In order to keep my assembly-related documents easy to read and understand, I've written some macros for the GNU-assembler (also known as GAS).

These macros will also make it easier for you to program in assembly language.

The macros are not restricted to Arm Cortex-M; they can be used for other Arm architectures as well.

This document is not meant as being a "manual" for the GNU assembler, but rather as a detailed guide on some of the most common directives.

I'll try and keep using the tutorial-style, so you'll know exactly what is going on and why.

This document will teach you:

how to instruct your assembler to be more convenient
how to write macros
the most important assembler directives
how to shorten your sources for clarity

Command line options

When you invoke the GNU assembler, there are a few useful command-line options that you should know about:

-mimplicit-it=always

This option allows GAS to automatically generate IT instructions for conditional instruction execution.

That means your code will be easier to read, but it also means that it might cause other assemblers to complain when assembling your code.

-defsym SYMBOL=value

Assigns a value to a symbol.

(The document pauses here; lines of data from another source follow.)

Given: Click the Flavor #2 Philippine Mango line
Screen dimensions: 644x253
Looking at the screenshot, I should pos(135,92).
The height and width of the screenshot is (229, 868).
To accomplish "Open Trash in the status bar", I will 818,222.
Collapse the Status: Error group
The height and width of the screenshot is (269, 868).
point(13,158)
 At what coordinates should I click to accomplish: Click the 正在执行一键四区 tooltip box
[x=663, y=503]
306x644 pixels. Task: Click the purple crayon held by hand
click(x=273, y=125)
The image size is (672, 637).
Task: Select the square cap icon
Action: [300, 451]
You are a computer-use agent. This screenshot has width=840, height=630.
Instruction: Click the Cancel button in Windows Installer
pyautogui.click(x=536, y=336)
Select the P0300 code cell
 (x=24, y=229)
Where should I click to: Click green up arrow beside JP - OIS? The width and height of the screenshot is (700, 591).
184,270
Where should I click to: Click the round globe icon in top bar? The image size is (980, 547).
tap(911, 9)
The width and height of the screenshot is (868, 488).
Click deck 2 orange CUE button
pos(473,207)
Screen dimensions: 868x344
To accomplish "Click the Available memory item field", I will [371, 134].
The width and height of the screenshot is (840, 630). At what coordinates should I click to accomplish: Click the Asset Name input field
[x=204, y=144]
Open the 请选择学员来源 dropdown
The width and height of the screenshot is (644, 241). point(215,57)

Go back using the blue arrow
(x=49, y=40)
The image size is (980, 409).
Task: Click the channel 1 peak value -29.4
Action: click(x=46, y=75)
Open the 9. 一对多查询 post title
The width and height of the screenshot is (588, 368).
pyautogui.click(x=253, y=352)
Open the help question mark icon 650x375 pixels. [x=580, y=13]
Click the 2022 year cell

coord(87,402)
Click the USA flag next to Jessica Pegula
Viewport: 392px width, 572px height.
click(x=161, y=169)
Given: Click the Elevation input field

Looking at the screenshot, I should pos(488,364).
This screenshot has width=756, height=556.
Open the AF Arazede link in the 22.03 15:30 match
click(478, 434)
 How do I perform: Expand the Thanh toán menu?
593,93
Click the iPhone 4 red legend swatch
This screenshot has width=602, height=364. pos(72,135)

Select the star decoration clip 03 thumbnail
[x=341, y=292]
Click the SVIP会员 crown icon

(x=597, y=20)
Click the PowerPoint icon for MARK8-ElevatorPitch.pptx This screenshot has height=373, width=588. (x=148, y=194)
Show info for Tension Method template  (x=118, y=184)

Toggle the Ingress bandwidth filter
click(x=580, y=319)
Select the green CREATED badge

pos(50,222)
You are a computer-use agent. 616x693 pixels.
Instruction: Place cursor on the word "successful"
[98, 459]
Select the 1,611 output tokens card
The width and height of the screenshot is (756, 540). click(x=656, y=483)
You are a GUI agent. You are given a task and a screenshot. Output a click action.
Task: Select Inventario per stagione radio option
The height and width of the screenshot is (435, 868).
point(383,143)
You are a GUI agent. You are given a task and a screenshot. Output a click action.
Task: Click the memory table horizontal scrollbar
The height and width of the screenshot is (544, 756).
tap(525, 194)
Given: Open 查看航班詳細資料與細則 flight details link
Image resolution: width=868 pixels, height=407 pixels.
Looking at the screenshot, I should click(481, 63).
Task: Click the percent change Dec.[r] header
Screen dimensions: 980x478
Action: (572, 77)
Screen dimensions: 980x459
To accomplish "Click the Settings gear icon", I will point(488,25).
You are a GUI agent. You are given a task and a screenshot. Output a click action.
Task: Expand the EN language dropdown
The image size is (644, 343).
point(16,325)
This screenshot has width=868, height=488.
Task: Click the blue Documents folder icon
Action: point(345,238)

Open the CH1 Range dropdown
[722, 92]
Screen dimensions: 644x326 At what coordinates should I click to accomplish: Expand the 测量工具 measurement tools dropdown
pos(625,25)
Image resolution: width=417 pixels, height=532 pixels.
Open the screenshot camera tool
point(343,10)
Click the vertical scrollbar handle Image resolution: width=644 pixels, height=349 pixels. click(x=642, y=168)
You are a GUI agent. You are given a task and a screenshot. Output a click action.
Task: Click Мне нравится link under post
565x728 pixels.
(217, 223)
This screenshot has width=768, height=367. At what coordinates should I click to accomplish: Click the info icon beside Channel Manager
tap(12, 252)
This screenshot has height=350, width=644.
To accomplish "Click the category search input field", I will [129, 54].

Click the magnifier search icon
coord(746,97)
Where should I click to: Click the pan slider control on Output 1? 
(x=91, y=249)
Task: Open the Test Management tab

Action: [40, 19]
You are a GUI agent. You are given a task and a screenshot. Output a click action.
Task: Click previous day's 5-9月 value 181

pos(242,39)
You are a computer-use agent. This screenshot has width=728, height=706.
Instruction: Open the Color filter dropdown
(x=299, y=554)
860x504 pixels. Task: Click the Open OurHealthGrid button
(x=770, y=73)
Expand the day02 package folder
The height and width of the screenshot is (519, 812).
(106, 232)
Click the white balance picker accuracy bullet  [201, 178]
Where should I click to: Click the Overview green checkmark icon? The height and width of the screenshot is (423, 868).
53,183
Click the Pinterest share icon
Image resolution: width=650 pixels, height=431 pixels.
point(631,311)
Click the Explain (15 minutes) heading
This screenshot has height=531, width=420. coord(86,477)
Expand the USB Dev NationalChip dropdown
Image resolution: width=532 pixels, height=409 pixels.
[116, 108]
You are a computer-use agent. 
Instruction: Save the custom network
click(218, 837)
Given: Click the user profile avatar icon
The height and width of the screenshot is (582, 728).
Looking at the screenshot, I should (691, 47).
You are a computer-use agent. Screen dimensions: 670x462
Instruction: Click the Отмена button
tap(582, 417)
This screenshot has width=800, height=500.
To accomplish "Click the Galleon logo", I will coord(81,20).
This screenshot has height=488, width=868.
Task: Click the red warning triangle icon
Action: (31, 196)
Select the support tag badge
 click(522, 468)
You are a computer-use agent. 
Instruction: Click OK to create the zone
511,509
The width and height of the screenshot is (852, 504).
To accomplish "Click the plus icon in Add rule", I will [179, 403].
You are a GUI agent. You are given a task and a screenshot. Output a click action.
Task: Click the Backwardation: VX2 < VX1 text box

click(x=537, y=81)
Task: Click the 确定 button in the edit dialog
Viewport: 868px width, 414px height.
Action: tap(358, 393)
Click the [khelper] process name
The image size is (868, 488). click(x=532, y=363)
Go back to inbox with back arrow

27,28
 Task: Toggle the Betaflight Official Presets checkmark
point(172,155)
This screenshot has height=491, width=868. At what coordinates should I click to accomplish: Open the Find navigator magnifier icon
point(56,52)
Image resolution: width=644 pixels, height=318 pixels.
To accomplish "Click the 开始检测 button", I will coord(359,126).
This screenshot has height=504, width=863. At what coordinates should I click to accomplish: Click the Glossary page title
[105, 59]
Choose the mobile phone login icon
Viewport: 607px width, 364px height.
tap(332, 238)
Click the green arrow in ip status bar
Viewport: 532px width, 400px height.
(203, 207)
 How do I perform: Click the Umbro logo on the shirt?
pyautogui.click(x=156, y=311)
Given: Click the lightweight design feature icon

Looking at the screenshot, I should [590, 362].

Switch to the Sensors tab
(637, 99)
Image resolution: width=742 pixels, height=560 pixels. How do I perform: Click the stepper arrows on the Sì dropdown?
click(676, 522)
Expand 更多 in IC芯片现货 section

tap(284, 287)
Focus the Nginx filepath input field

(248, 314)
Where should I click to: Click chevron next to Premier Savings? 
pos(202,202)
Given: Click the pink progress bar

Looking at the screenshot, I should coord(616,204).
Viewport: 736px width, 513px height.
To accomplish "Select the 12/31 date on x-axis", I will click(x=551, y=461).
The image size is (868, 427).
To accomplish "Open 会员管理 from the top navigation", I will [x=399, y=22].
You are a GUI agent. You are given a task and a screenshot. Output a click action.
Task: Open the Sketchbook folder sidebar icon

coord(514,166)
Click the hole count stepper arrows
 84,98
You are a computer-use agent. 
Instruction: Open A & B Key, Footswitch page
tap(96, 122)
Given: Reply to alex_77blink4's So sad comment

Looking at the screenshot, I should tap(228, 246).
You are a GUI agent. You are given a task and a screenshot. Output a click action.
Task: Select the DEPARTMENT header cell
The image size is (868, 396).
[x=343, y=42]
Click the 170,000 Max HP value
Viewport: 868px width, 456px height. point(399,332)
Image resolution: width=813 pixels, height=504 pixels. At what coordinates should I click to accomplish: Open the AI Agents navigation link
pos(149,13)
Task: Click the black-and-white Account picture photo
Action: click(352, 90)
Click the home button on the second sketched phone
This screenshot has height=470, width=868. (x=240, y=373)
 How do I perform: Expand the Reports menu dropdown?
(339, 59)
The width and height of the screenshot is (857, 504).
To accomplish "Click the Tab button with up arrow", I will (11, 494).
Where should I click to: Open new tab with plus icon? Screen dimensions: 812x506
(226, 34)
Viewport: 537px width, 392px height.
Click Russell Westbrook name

This is useful for conditional assembling. The value is not optional and must be specified.

For instance: -defsym DEBUG=1

-mcpu=cortex-m3

This directive sets the cpu type. Other examples are:

-mcpu=cortex-m4

-mcpu=cortex-a7

I recommend that you make sure your Makefile specifies -mimplicit-it=always to the assembler.

A few assembler directives

Assembler directives have nothing to do with assembly language.

The assembler directives are used to tell the assembler to do something.

For instance: Defining a symbol, change sections, repeat code, change the location counter, etc.

The .macro directive defines the start of a new macro, the name of the macro and the macro arguments.

.macro macroname [argument{,arguments}]

WARNING: Do NOT place any numbers in the argument list as the assembler can NOT handle this. Such errors will NOT be reported by the assembler and then you may find out after your product has shipped that things do not work as expected.

Note: I recommend using TABs rather than SPACEs. Personally my tab-width is 4 characters, and I use 5 tabs before each column (so that they line up nicely, that is). If your favorite editor can tell the difference between assembly language files and other files, such as .c or .cpp files, then I recommend a tab width of 20. I find 20 characters for each field being a good balance.

You can specify a qualifier for each argument.

By default, an argument is optional; that means you can omit it if you want; this will make it 'blank'.

The ':req' qualifier tells the assembler that the argument is required.

The ':vararg' qualifier tells the assembler that one or more arguments may optionally follow.

Example:

.macro myMacro first:req,second,more:vararg

The 'first' argument is required. The second argument is optional. More arguments may optionally follow.

As the first argument is required, we will know it's there, so we can use it straight away without checking anything.

.byte \first

In order to find out whether or not an argument is specified, you can use the .ifb directive (if blank).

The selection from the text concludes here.